La Scuola di Restauro di Botticino, fondata nel 1974 a Botticino, in provincia di Brescia, è un’istituzione di eccellenza nel campo della conservazione e del restauro dei beni culturali. Nel 2022, la scuola, grazie a Valore Italia, ha trasferito la sua sede a Milano, integrandosi nell’area di Mind-Milano Innovation District e nel quartiere Bovisa.
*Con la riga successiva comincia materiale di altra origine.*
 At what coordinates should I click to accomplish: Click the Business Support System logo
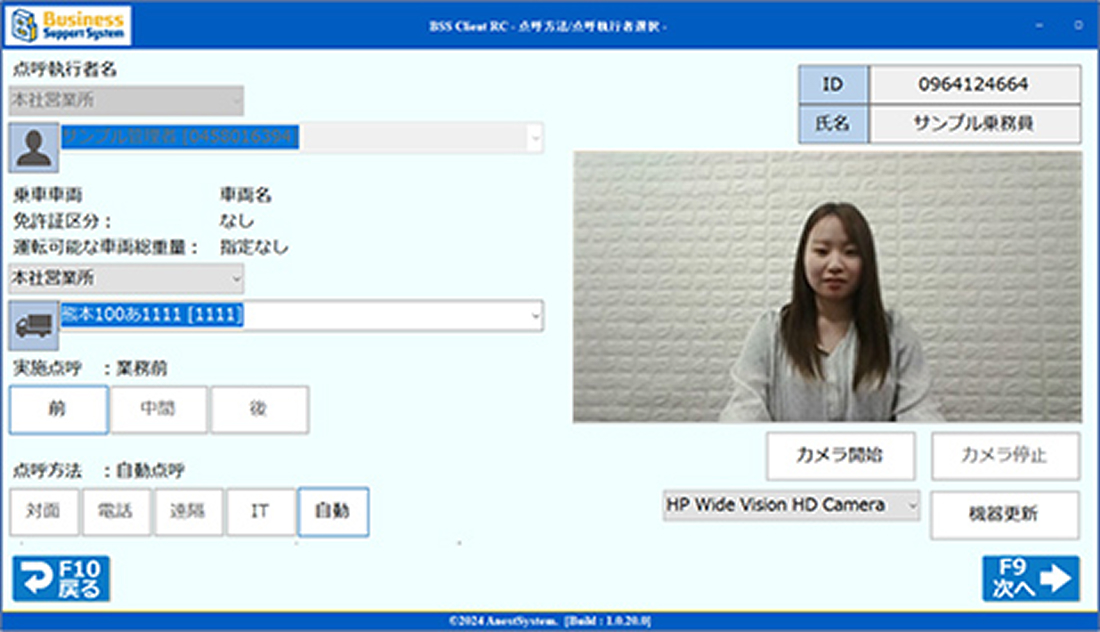click(x=70, y=26)
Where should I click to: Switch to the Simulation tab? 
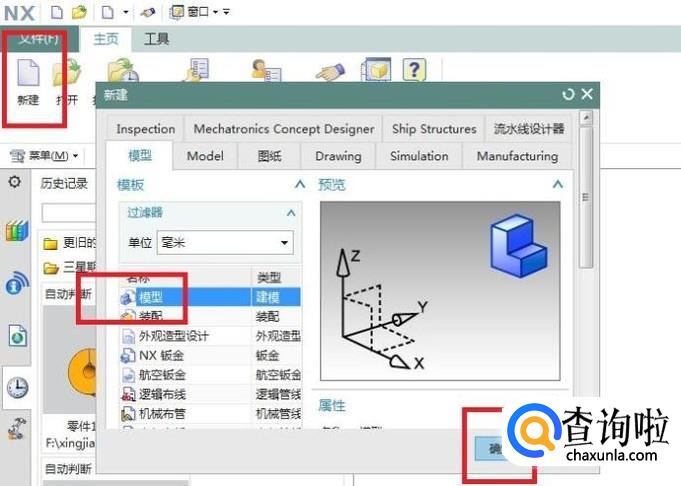point(419,156)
La Scuola di Restauro di Botticino si ispira ai principi dell’Istituto Centrale del Restauro di Roma, con il quale ha collaborato sin dalla sua fondazione. Nel corso degli anni, ha stabilito collaborazioni con numerose istituzioni culturali, fondazioni e archivi, sia in Italia che all’estero. Ad esempio, ha avviato collaborazioni con la Veneranda Fabbrica del Duomo di Milano e il Quirinale, offrendo agli studenti l’opportunità di lavorare su progetti di rilevanza nazionale. Nel corso della sua storia, la Scuola ha contribuito al restauro di oltre 1.200 opere, tra cui tele, sculture lignee, dipinti murali, manufatti cartacei e tessili. In occasione del suo cinquantesimo anniversario nel 2024, la Scuola ha lanciato il progetto “Design I care”, volto ad aiutare la preservazione del patrimonio culturale di diverse collezioni di design italiano. Infine, la Scuola ha ospitato delegazioni internazionali, come quella proveniente dalla Giordania, per condividere le tecniche di restauro italiane e promuovere l’eccellenza del Made in Italy nel mondo.